The nitric oxide-soluble guanylate cyclase (sGC)-cGMP signal transduction pathway is impaired in different cardiovascular diseases, including pulmonary hypertension, heart failure and arterial hypertension. Riociguat is a novel stimulator of soluble guanylate cyclase (sGC). However, little is known about the effects of sGC stimulators in experimental models of hypertension. We thus investigated the cardio-renal protective effects of riociguat in low-renin and high-renin rat models of hypertension.

The vasorelaxant effect of riociguat was tested in vitro on isolated saphenous artery rings of normal and nitrate tolerant rabbits. The cardiovascular in-vivo effects of sGC stimulation were evaluated in hypertensive renin-transgenic rats treated with the nitric oxide-synthase inhibitor N-nitro-L-arginine methyl ester (L-NAME) (high-renin model) and in rats with 5/6 nephrectomy (low-renin model).

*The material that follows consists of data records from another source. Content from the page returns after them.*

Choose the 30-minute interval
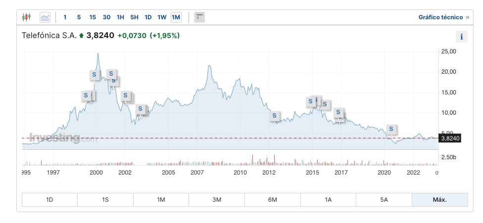The image size is (483, 223). (x=106, y=17)
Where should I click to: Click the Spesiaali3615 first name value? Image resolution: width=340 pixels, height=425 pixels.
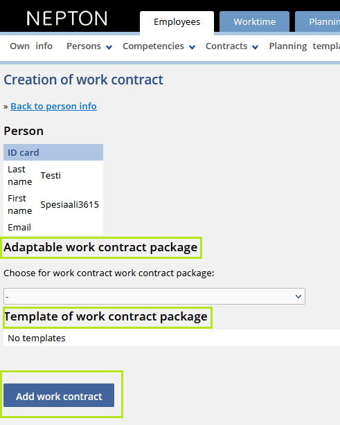click(x=70, y=204)
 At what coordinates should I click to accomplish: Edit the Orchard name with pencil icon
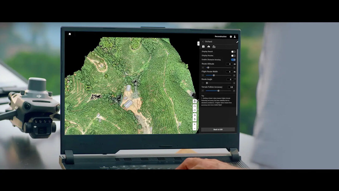coord(237,42)
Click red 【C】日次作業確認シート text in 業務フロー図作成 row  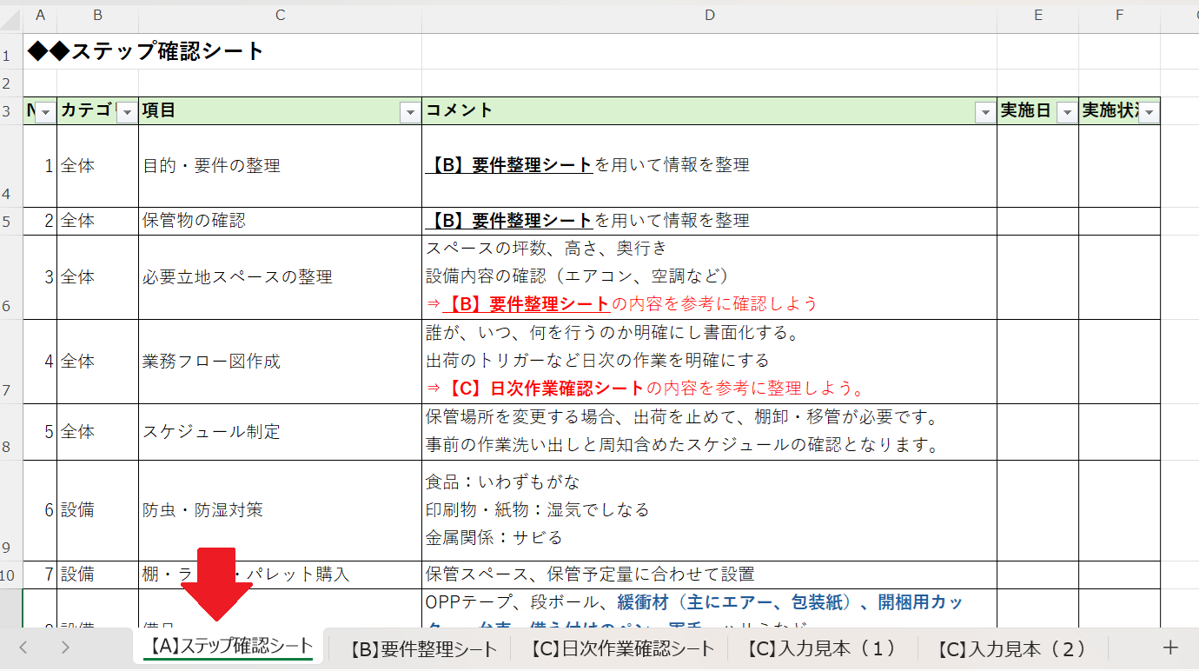click(546, 388)
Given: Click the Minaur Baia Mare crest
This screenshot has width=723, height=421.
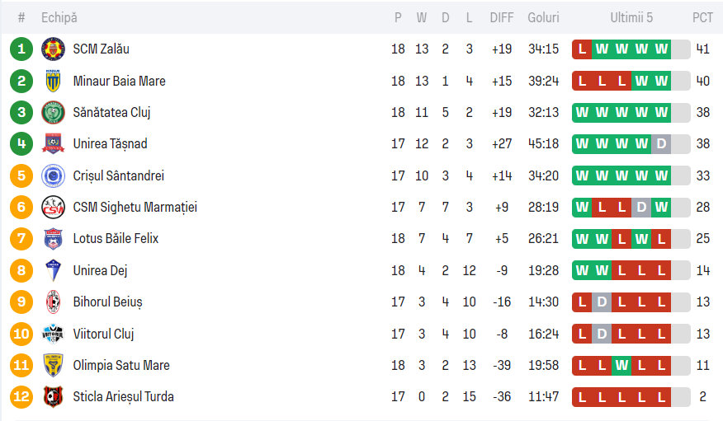Looking at the screenshot, I should (53, 81).
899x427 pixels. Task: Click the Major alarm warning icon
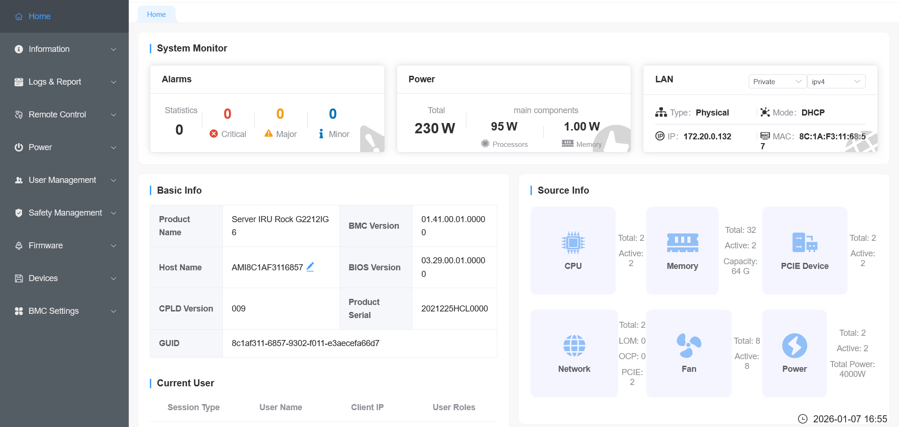[x=269, y=134]
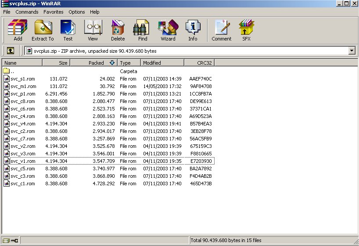Show archive Info
Image resolution: width=359 pixels, height=246 pixels.
(193, 30)
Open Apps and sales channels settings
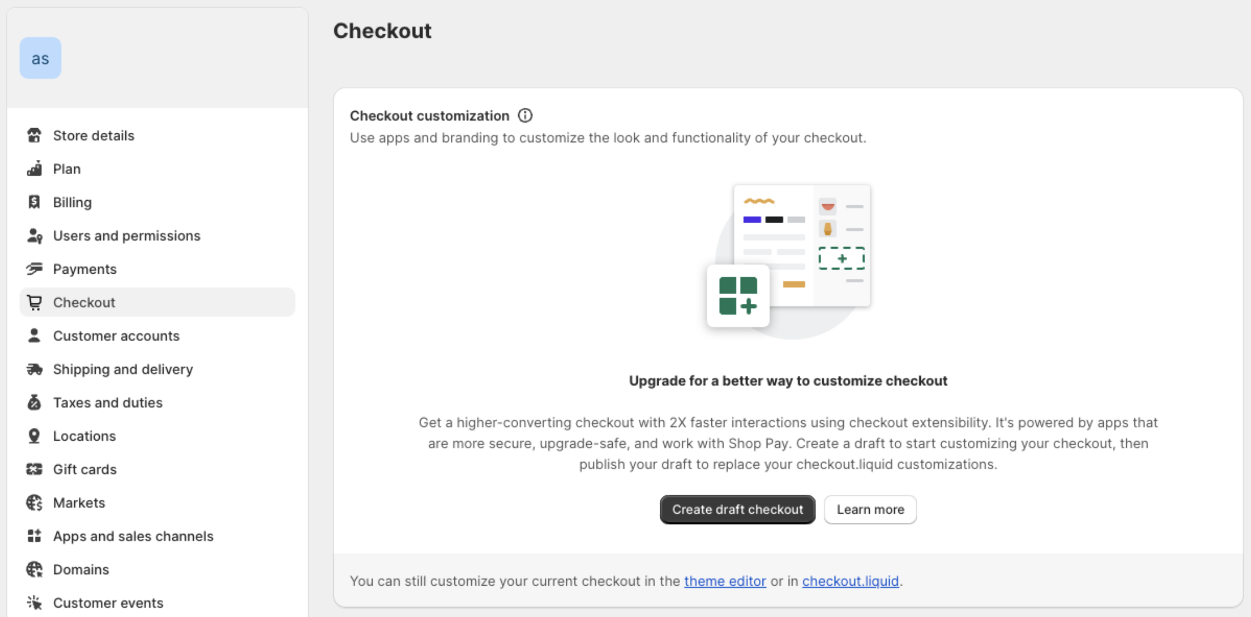 (x=133, y=536)
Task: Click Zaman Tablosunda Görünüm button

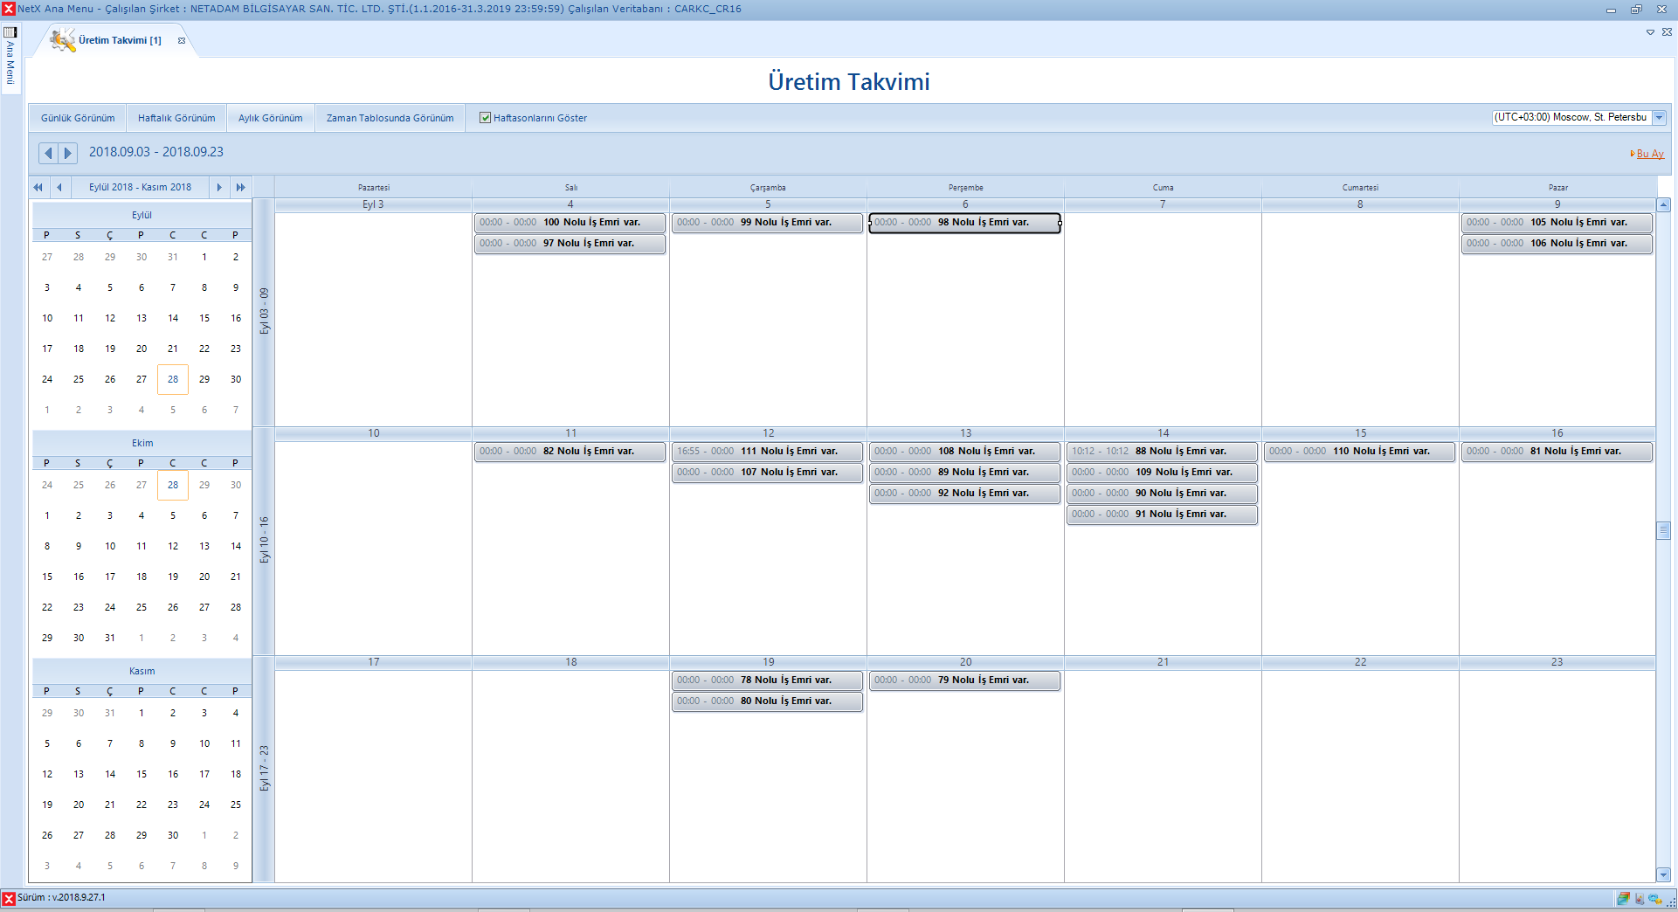Action: 390,118
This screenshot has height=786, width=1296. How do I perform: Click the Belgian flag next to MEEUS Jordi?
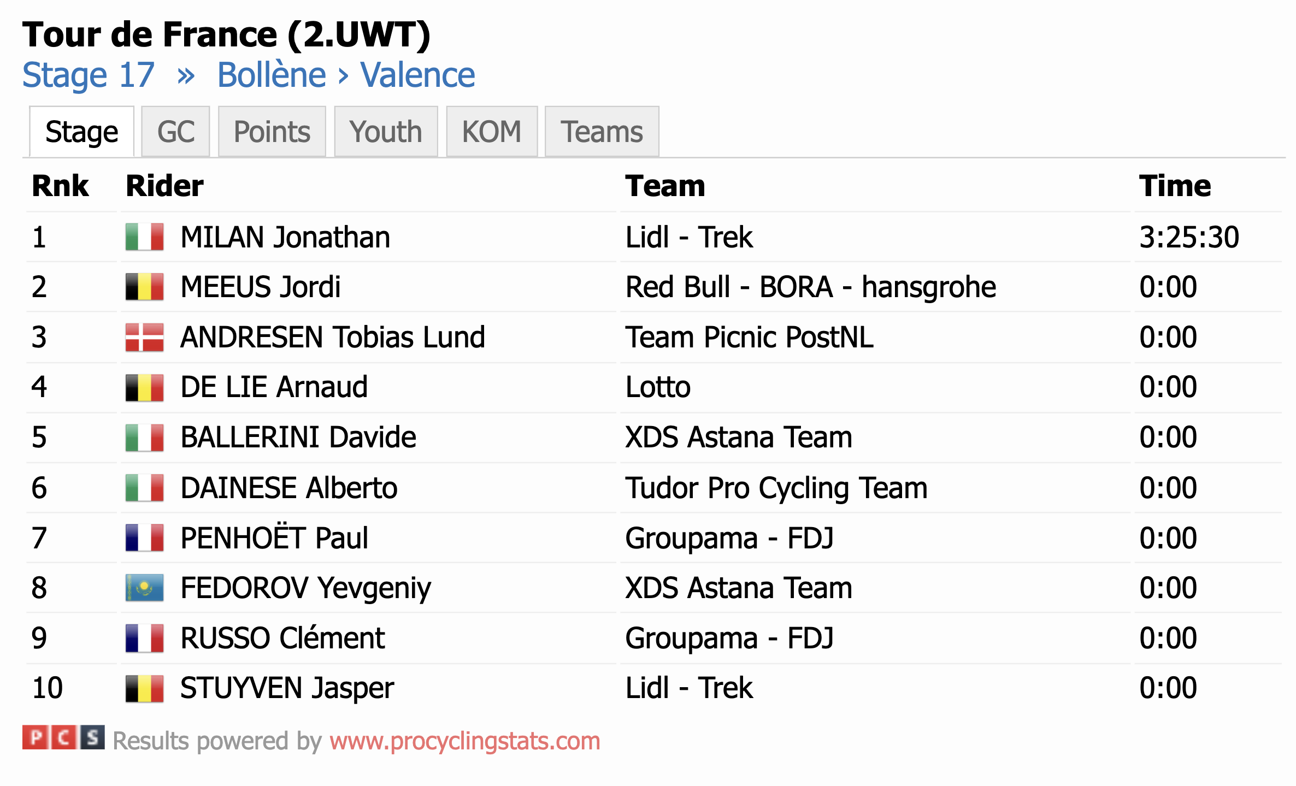[x=144, y=287]
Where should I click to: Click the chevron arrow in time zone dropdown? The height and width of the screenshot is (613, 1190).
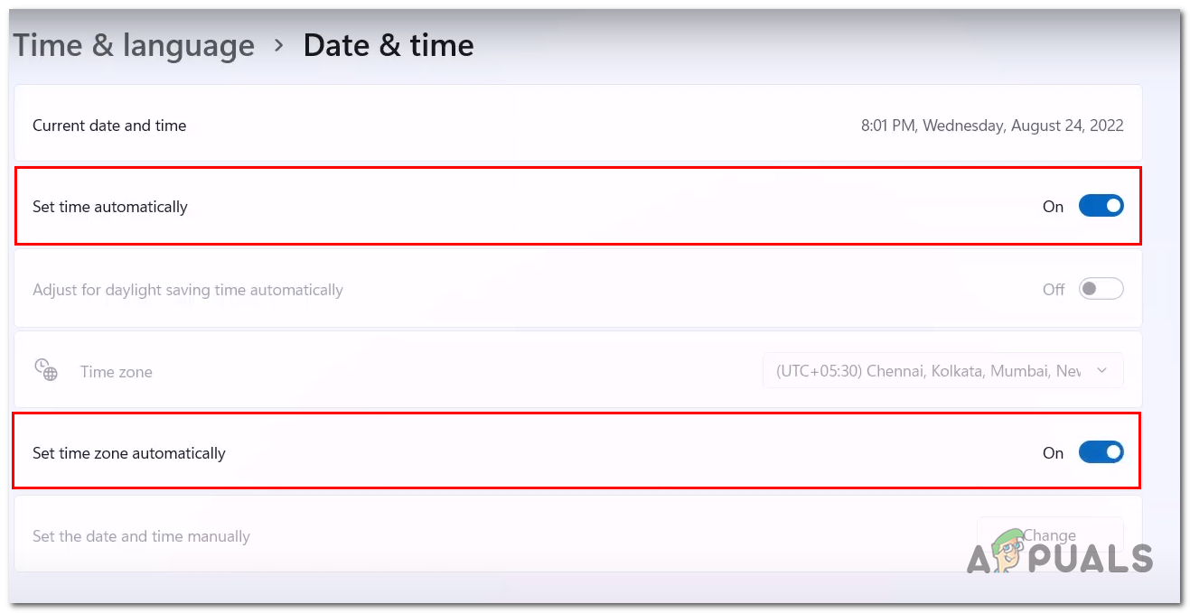1101,371
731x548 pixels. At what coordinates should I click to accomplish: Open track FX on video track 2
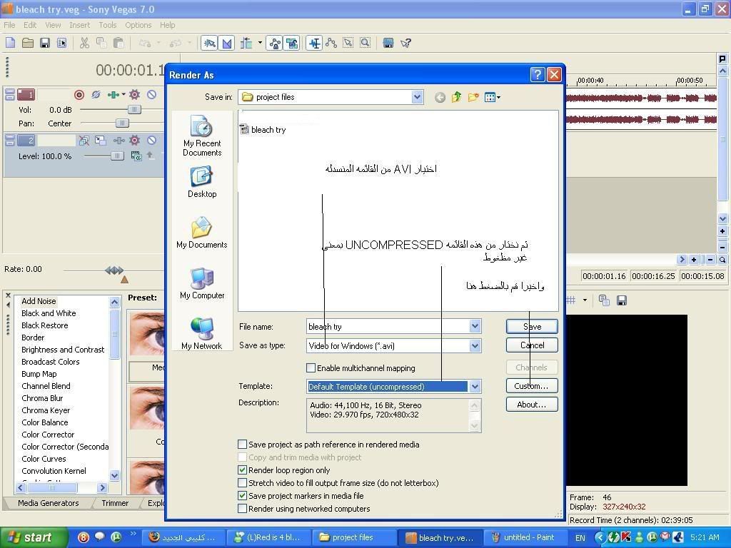click(134, 141)
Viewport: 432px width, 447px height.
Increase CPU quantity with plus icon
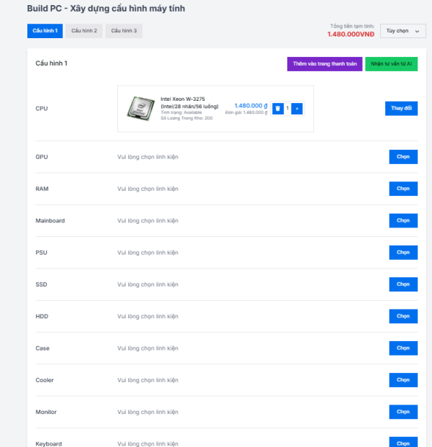[x=297, y=109]
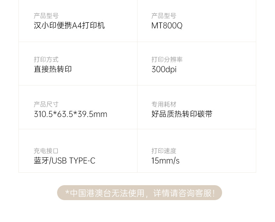Select the 好品质热转印碳带 consumable text
The image size is (275, 222).
pyautogui.click(x=182, y=114)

In both animal models, riociguat treatment improved survival and normalized blood pressure. Moreover, in the L-NAME study part, riociguat reduced cardiac target organ damage as indicated by lower plasma ANP, lower relative left ventricular weight and lower cardiac interstitial fibrosis, and reduced renal target organ damage as indicated by lower plasma creatinine and urea, less glomerulosclerosis and less renal interstitial fibrosis. In the 5/6 nephrectomy study part, riociguat reduced cardiac target organ damage as indicated by lower plasma ANP, lower relative left ventricular weight, lower myocyte diameter and lower arterial media/lumen ratio, and reduced renal target organ damage as indicated by improved creatinine clearance and less renal interstitial fibrosis.

We demonstrate for the first time that the novel sGC stimulator riociguat shows in two independent models of hypertension a potent protection against cardiac and renal target organ damage.